Finance de développement

Dayi Allaire Branham Kintombo élu représentant suppléant de l’Afrique centrale au Conseil d’administration de l’AIAFD

Dans la finance de développement, certaines désignations valent plus qu’un titre. Elles indiquent une montée en crédibilité, une reconnaissance institutionnelle et, parfois, le début d’un repositionnement stratégique. L’élection de Dayi Allaire Branham Kintombo, Directeur Général du Fonds d’Impulsion, de Garantie et d’Accompagnement de la République du Congo, comme représentant suppléant de l’Afrique centrale au Conseil d’administration de l’Association des Institutions Africaines de Financement du Développement, s’inscrit dans cette lecture.

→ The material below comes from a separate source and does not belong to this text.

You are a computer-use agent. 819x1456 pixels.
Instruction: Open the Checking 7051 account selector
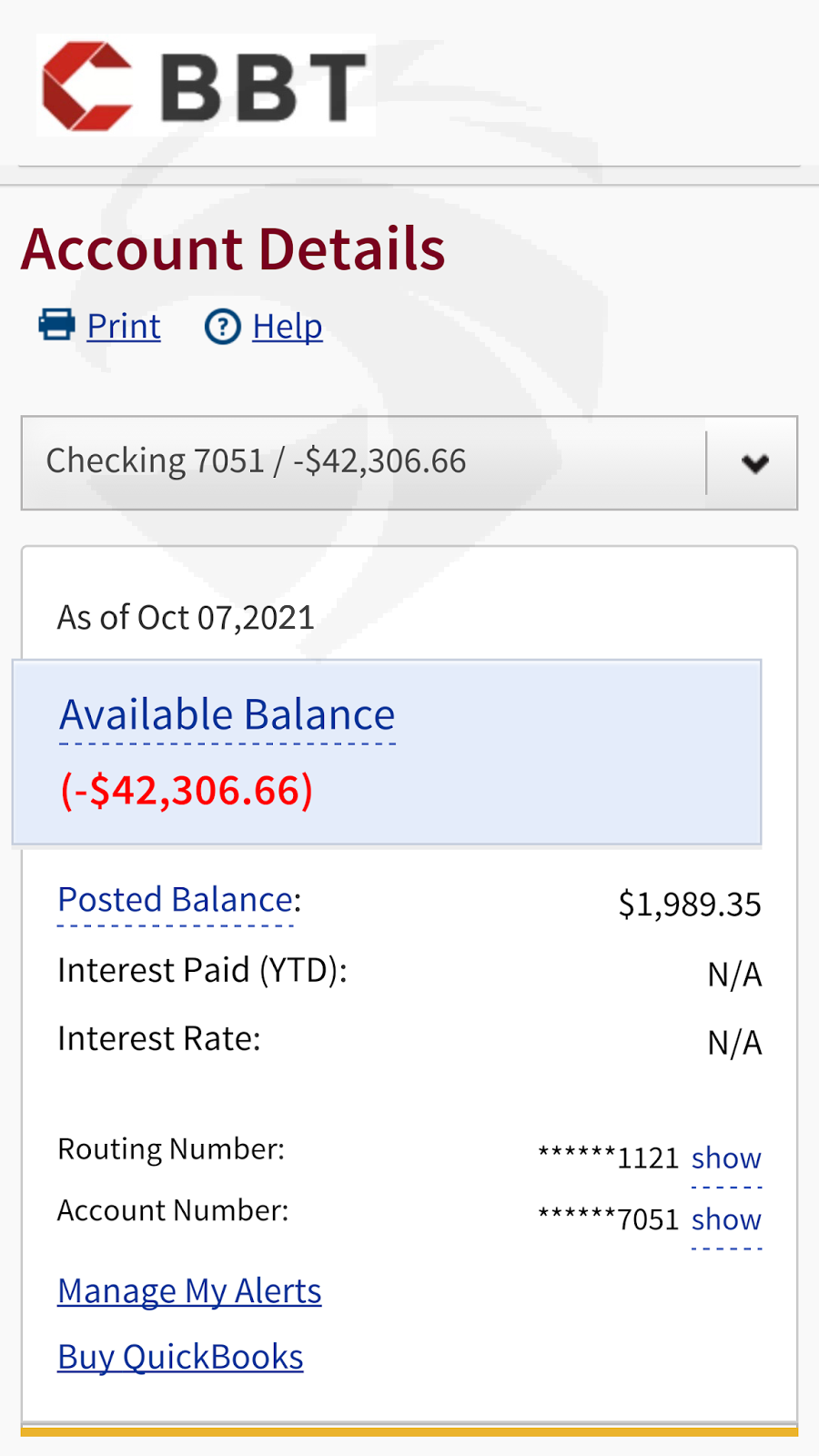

L’information compte parce qu’elle dépasse le parcours individuel. Elle place le FIGA Congo dans un réseau continental où se discutent les grands enjeux du financement du développement, de la mobilisation des ressources, du soutien aux PME, de la garantie du crédit et de la souveraineté financière africaine. Pour une institution encore jeune, cette présence au sein de l’AIAFD constitue un marqueur important : le Congo ne veut plus seulement disposer d’un mécanisme national d’appui aux entrepreneurs ; il entend l’inscrire dans une architecture africaine plus large.

Le FIGA occupe une place stratégique dans l’économie congolaise. Doté d’un capital de 30 milliards de FCFA, il a pour vocation de soutenir les micros, très petites, petites et moyennes entreprises, ainsi que les artisans. Sa mission répond à l’un des blocages majeurs de nombreuses économies africaines : l’écart persistant entre les besoins de financement des entrepreneurs et la capacité du système bancaire classique à prendre des risques sur ces profils.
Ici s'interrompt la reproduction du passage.